# [DESCRIPTION OF THE TASK]
Quote word for word the stretch from "Dianna Daohueng, the" through "she was born." in the text below about women pastry chefs and bakers.

Mallory Cayon, who helped create the cult-favorite brunch recipes at Sunday in Brooklyn, in Williamsburg, has remained head pastry chef as the Sunday Hospitality group grew to four restaurants: two in Brooklyn and two in Los Angeles. She said that for the first time since she entered the profession, she is in a workplace where the pastry operation (mostly staffed by women) is on equal footing with the “savory” side of the kitchen (mostly men).
“It starts in culinary school, because you look around and all the bakers are girls,” said Ms. Cayon, 30, who said she was surprised at the time that gender imbalance in the field remained so persistent, long after most workplaces had become more inclusive. “The men who do it are deemed less masculine.”
Dianna Daohueng, the culinary director at Black Seed Bagels in New York City, said that working your way up in the restaurant business as a woman, as a person of color or as a first-generation American — or, in her case, all three — means confronting prejudice every day.
“Just being a minority in the kitchen and in life turns you into a natural activist,” said Ms. Daohueng, 38, whose parents immigrated from Thailand before she was born.
Ms. Day, of Back in the Day Bakery in Savannah, took a different path to protest baking. She was raised in Los Angeles, but spent summers in Tuscaloosa, Ala., learning to bake from her grandmother. “That was my culinary school,” she said.
She also came to see how baking skills have defined Black women’s lives, especially in the South. “My great-grandmother was both enslaved and a pastry cook who was famous for her biscuits and cakes,” she said. “There is power in that.” (Ms. Day, 59, has just completed a cookbook based on her Southern lineage, to be published by Artisan next year.)

# [DATA SHOWN]
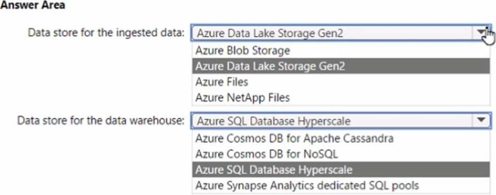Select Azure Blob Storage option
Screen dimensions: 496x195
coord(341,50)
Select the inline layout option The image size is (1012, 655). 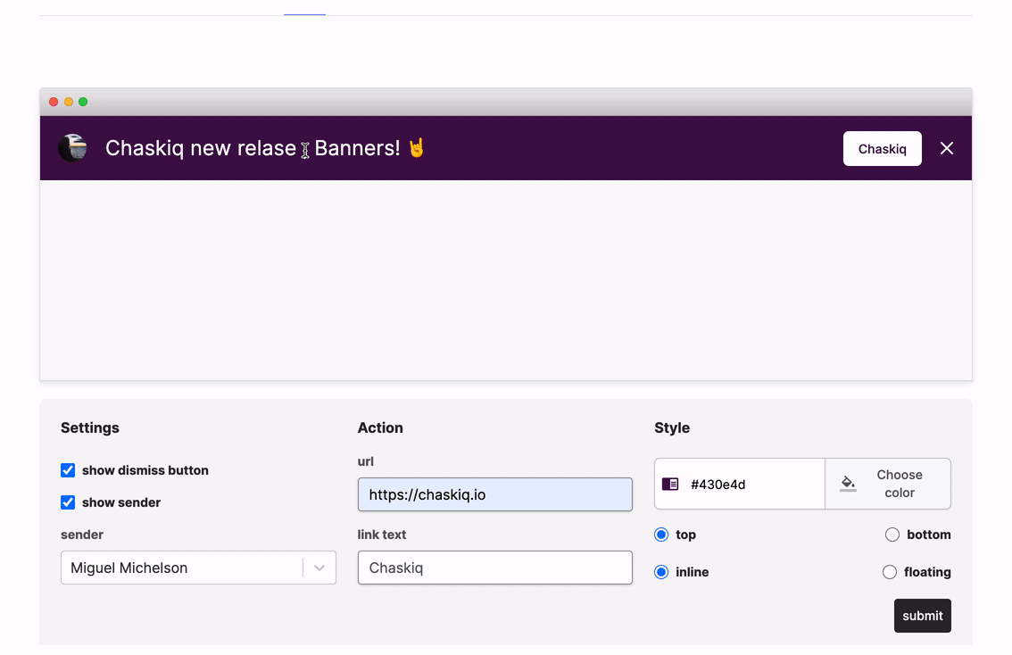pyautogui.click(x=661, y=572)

---

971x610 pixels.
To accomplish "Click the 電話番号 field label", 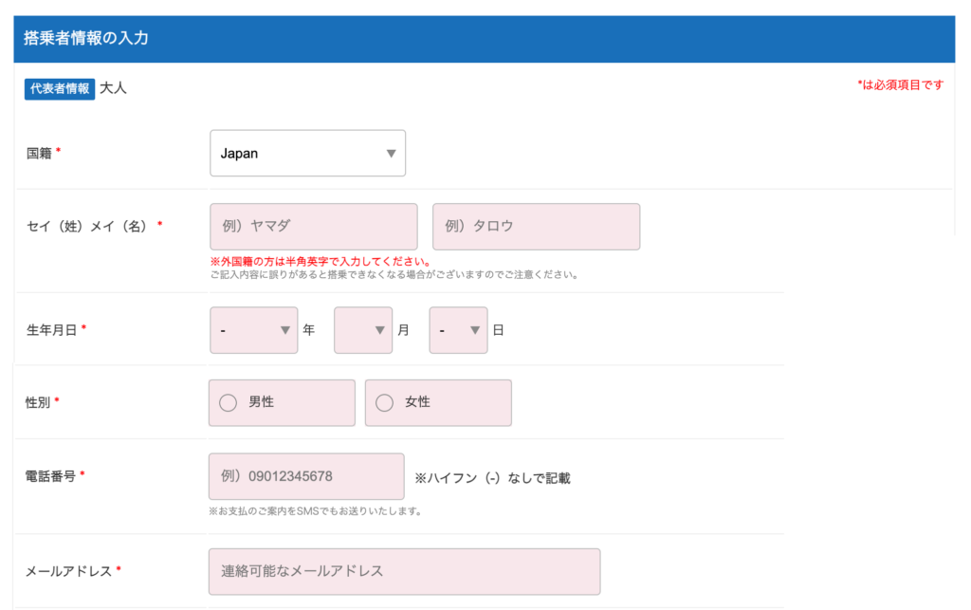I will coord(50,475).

# [SOLVED EXERCISE]
Dianna Daohueng, the culinary director at Black Seed Bagels in New York City, said that working your way up in the restaurant business as a woman, as a person of color or as a first-generation American — or, in her case, all three — means confronting prejudice every day.
“Just being a minority in the kitchen and in life turns you into a natural activist,” said Ms. Daohueng, 38, whose parents immigrated from Thailand before she was born.